## [Try it]
Exclude every picture. Output verbatim the lines from the one containing "Choose the HTML output option" to the end of the data.

Stored items:
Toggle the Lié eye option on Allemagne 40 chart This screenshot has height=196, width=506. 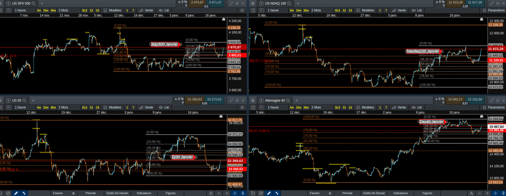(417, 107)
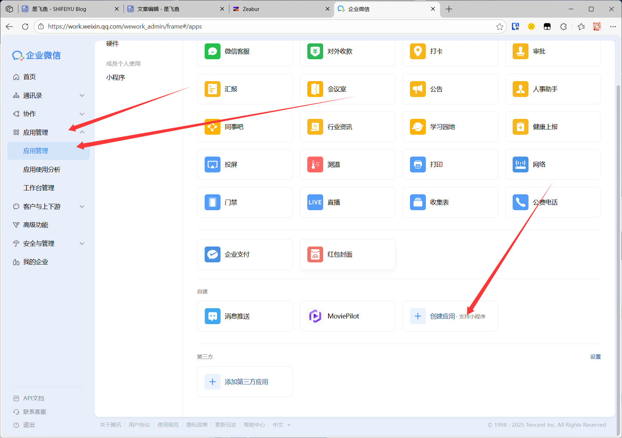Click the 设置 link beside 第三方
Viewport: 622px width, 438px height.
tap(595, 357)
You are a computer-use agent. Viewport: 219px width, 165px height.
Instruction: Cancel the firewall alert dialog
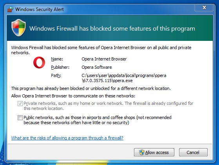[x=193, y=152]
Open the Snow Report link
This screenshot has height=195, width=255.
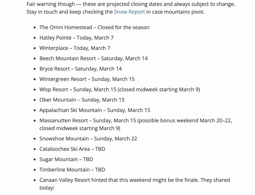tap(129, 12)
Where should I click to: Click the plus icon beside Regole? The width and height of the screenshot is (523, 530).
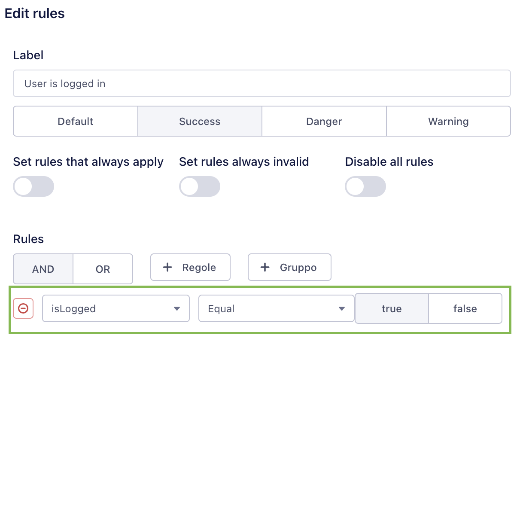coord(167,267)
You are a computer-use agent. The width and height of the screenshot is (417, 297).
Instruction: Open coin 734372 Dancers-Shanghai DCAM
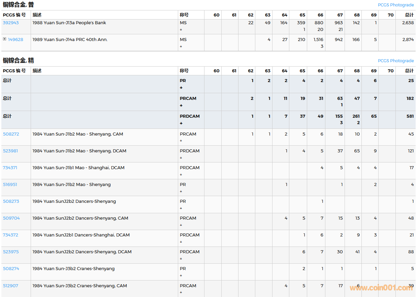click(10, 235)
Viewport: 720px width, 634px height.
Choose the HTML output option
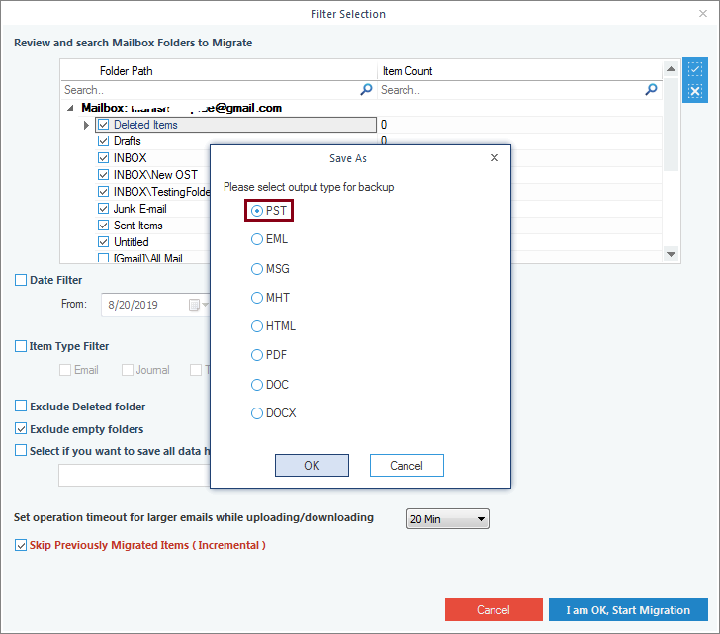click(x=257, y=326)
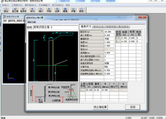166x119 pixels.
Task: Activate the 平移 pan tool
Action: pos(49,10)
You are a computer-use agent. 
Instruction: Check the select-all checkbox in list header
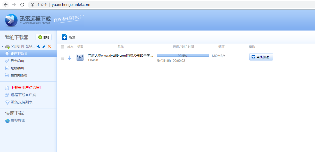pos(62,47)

## [Solution to the exercise]
Choose the HTML output option
click(x=257, y=326)
166x119 pixels.
Task: Activate the 平移 pan tool
Action: pos(49,10)
You are a computer-use agent. 
Instruction: Check the select-all checkbox in list header
pos(62,47)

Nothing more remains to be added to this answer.